KB: Exactly right. “Ba-dum-dum.” It’s more very much about me going along and absurd things happen, and they happened to all of us, and putting them together in a dryly humorous way. I grew up with a father who’s very, very darkly comic. He turned me on to “M*A*S*H” when I was a little kid, and I always hated watching it. When you hear that theme music, I was like, “Oh, god. Not again.” I think some part of me just absorbed that humor. Some of the first book, I read “Catch 22”; I don’t even know how old I was when I first read Joseph Heller and I read Kurt Vonnegut.
So I found the ability to mix dark humor with really awful things to be really challenging as a writer, and I wanted to see if I could do it, because when I was doing dispatches from Afghanistan and Pakistan for the Tribune, there were occasional stories where they would just let me write them because they’re really funny, right? I thought what if you could combine that way of writing—a very conversational style—with seeing some really horrible things and see somehow if that juxtaposition would work. There will be people who don’t think it’s funny at all, because that’s comedy. Some people aren’t going to like it, and they’ll see nothing funny about war, and I can appreciate that, but if they were to go there, they would start to see it., the absurdity at least.

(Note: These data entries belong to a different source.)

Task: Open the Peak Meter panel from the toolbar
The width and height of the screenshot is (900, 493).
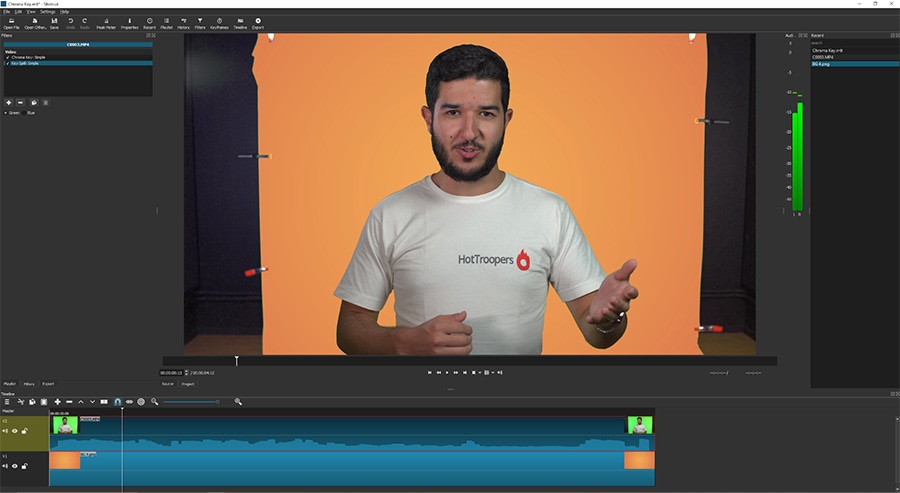Action: 106,23
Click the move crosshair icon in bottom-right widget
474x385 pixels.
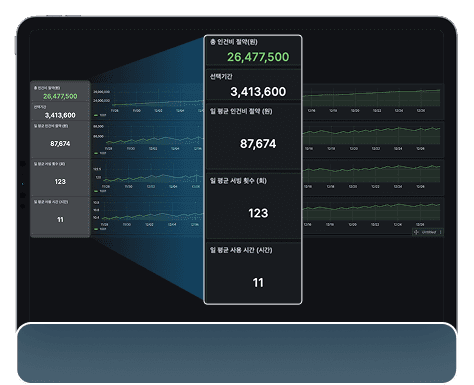[416, 232]
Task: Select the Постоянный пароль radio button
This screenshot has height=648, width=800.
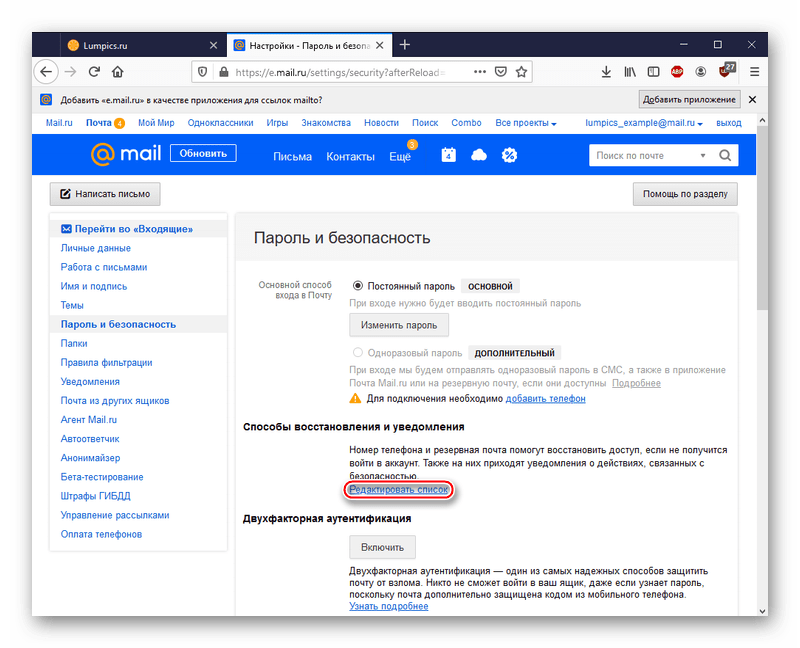Action: [x=359, y=284]
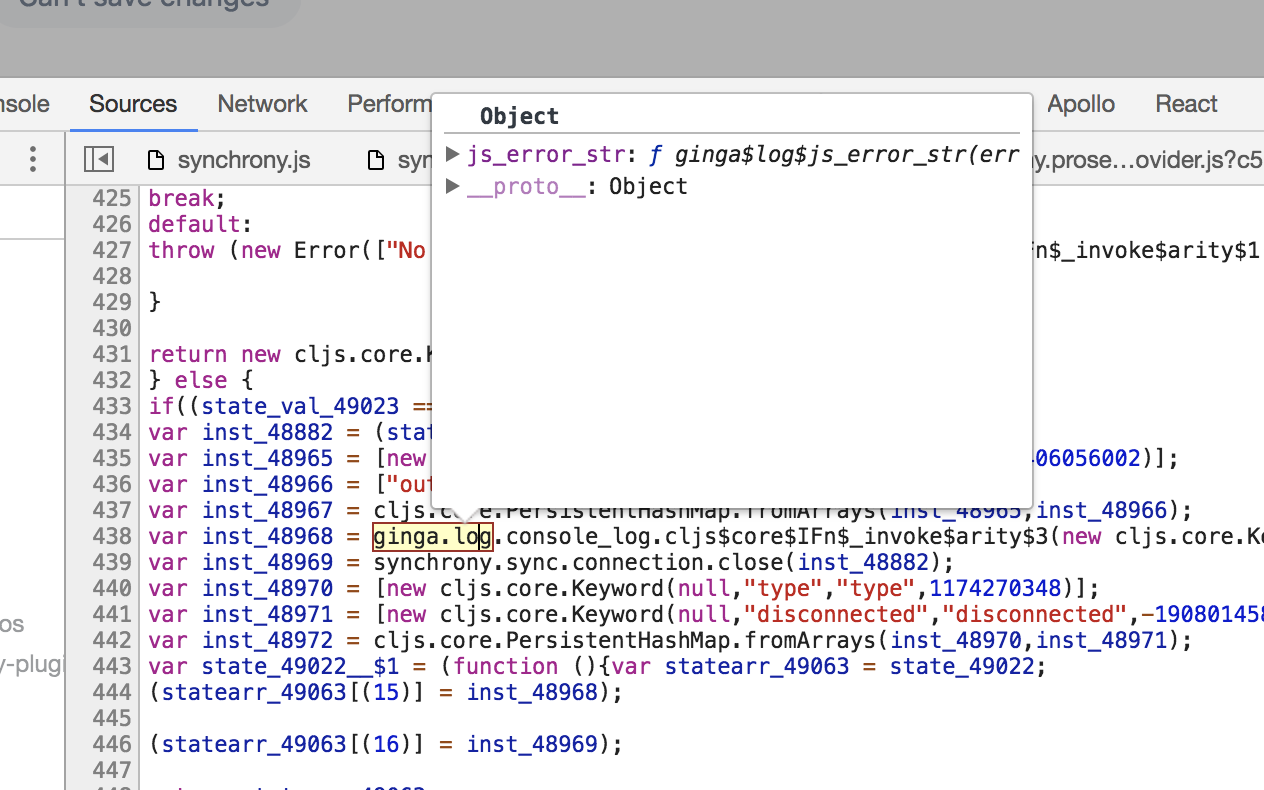
Task: Set a breakpoint on line 438
Action: pyautogui.click(x=113, y=536)
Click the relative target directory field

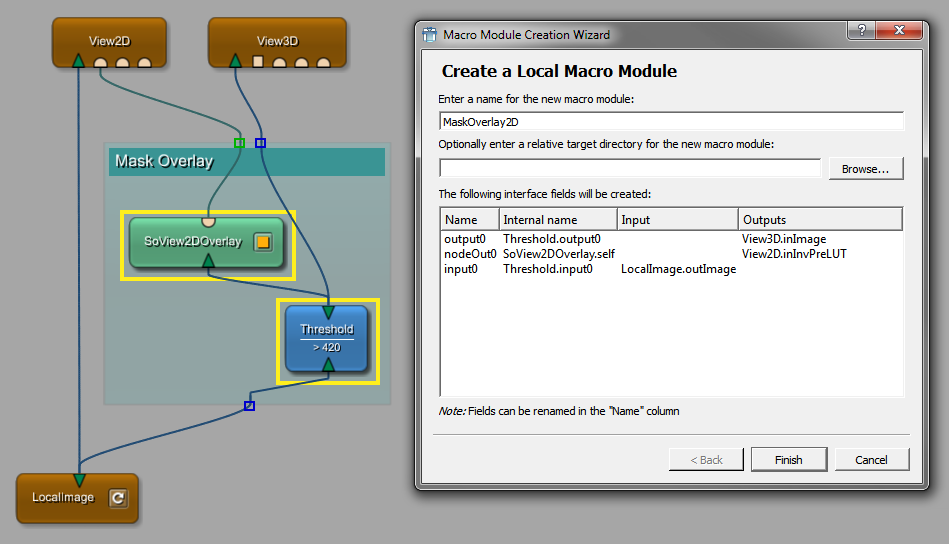click(x=630, y=169)
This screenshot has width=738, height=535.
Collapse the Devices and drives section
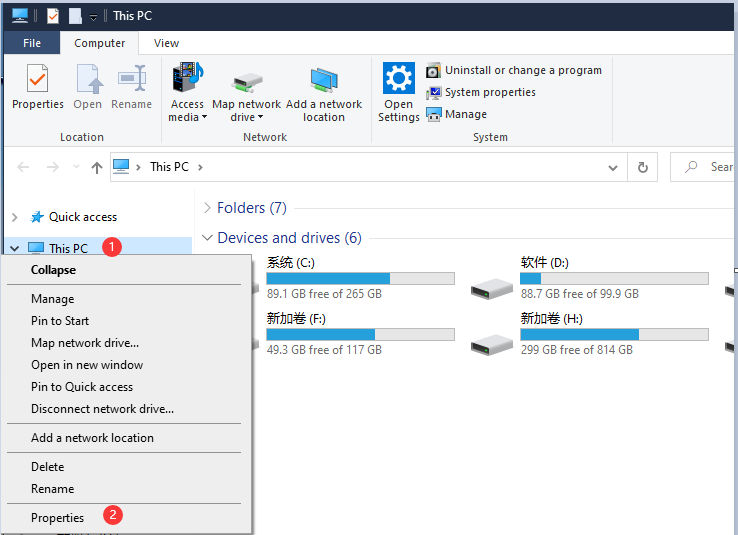tap(207, 238)
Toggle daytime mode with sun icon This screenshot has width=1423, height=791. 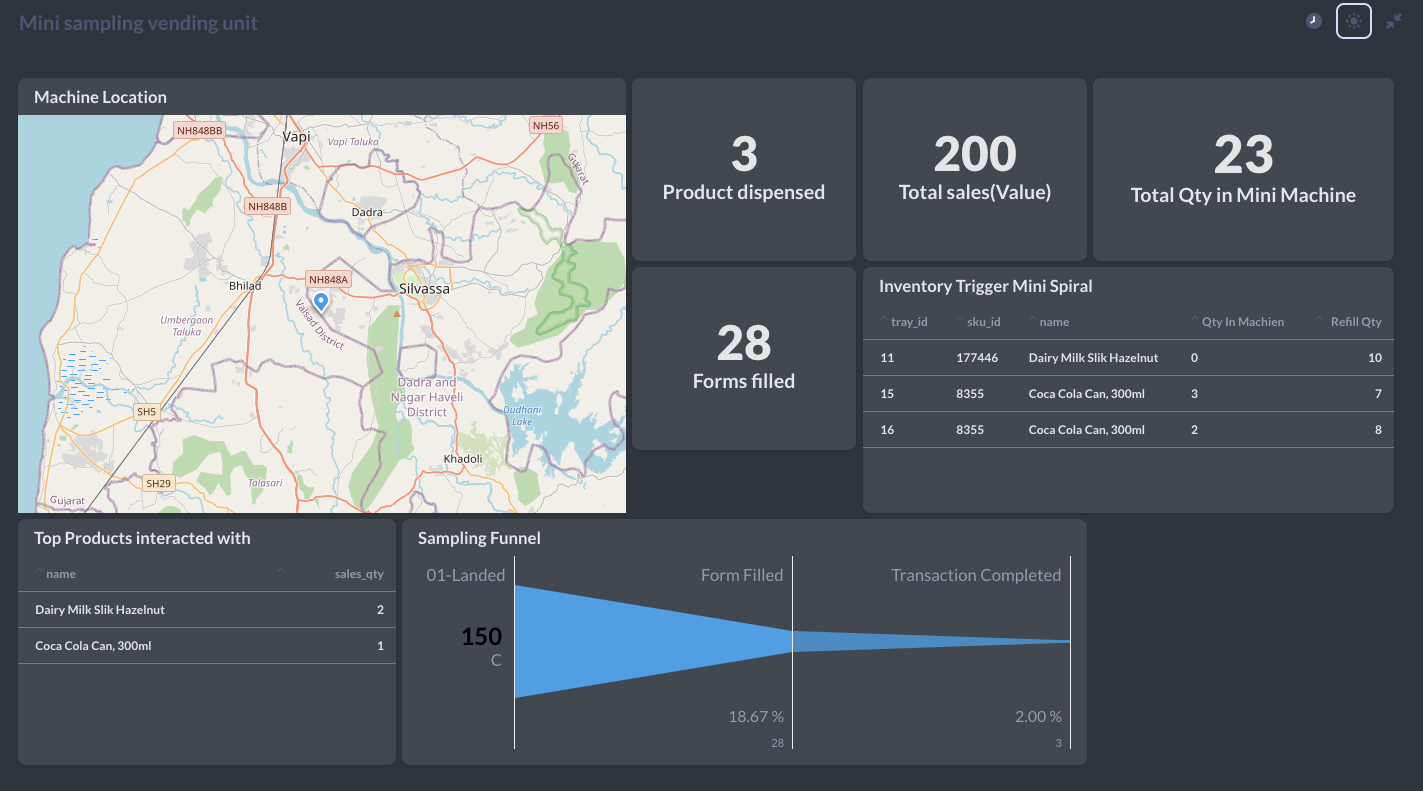pos(1353,21)
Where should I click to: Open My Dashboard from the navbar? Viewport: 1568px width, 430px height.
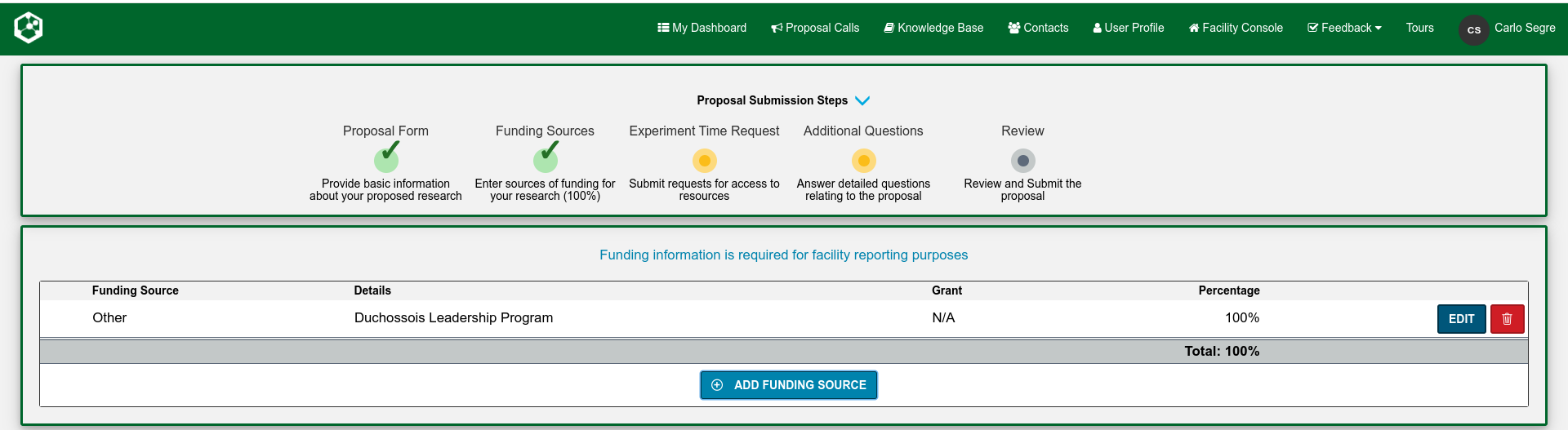[702, 28]
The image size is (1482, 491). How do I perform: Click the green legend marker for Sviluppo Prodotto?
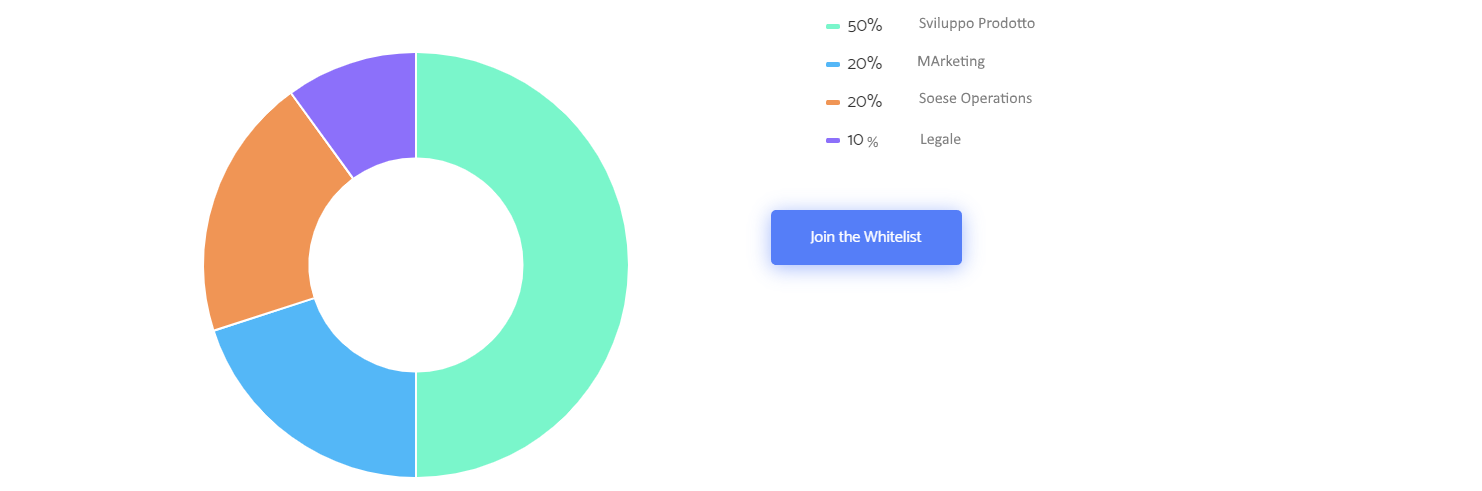tap(833, 26)
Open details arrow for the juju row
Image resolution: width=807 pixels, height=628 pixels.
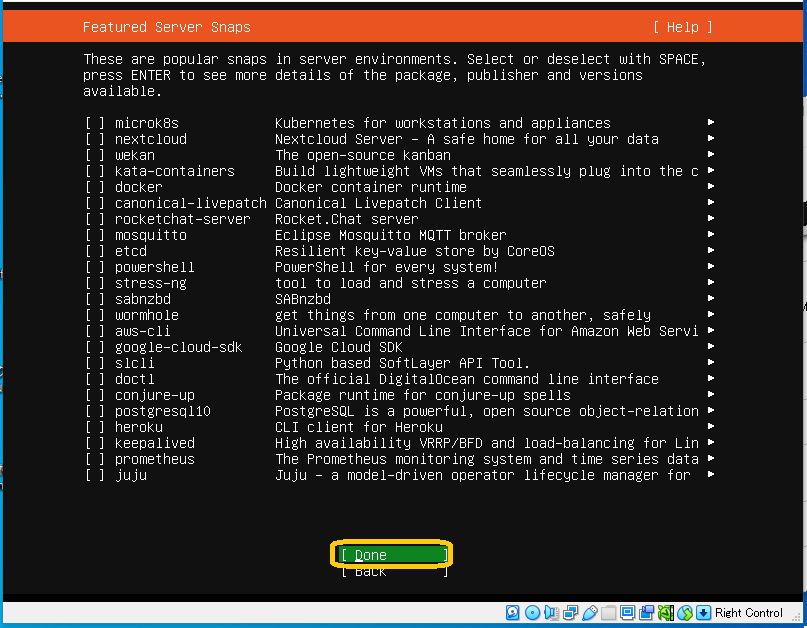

Capone: Did you keep a separate set of notes for the book?
KB: It’s funny, because I really didn’t think about writing a book until about halfway through my time there, and then I really thought about it in the last year. But always, no matter where I was, I would write things that I found funny on the covers on my notebook. I remember when I saw the kid, I think it was in the airport in Karach, Pakistan, and I saw like this woman in a full black abaya, and she’s walking along in the airport and she’s holding hands with her little boy. He had to be about nine or something, and he’s got jeans on and a t-shirt that says “No Money, No Honey” and that’s just hilarious. And that’s Pakistan. Scene. Out. So I would write that stuff or take pictures of this stuff, then I would write emails home and I’d be like “I saw this today.”
A lot of writing the book was going through those emails and seeing the email I sent to folks about when I went to Farouk’s wedding, and Farouk [her local helper, interpreter, driver in Afghanistan] tells me—I go, “What do I have to wear?” And he says, “Whatever you wear during the day is fine.” I’m like, “Are you sure I don’t have to buy anything?” “No. You’re fine the way you are.” And so I don’t, and I go there, my hair’s crazy, I’ve got a head scarf on, I’m wearing like a green shirt that goes to here, and baggy black pants and hiking boots. And like everybody is done to the nines. They’re just done up, and I was just like, “Farouk. How dare you.” And he’s like, “I didn’t want to put you out and make you feel like you had to go buy something.”
Then they made me dance by myself. They did this thing where this woman brought me out there, then she lets me go, and they do this with women, and you’re supposed to dance and do the Afghan-style dance, and it’s elegant and graceful, and everybody knows how to do this elegant, graceful dance in the middle of these women who are clapping, and there are these men videoing it inexplicably, and then I’m like “Great. This is going to be memorialized forever. I don’t know how to dance like this.” So I just jump around like I’m at a punk rock concert. Farouk would always threaten to show me the video. He’s like, “You want to see your video?” I’m like, “Fuck off.” There was a woman there who was dressed like a man. There really was. She started cutting apples for me and feeding them to me. I was just like, “What is going on? I can cut my own apples.”
Capone: They nailed that scene pretty well.
KB: Yeah, yeah.
Capone: Thank you so much, Kim. It was really wonderful to meet you.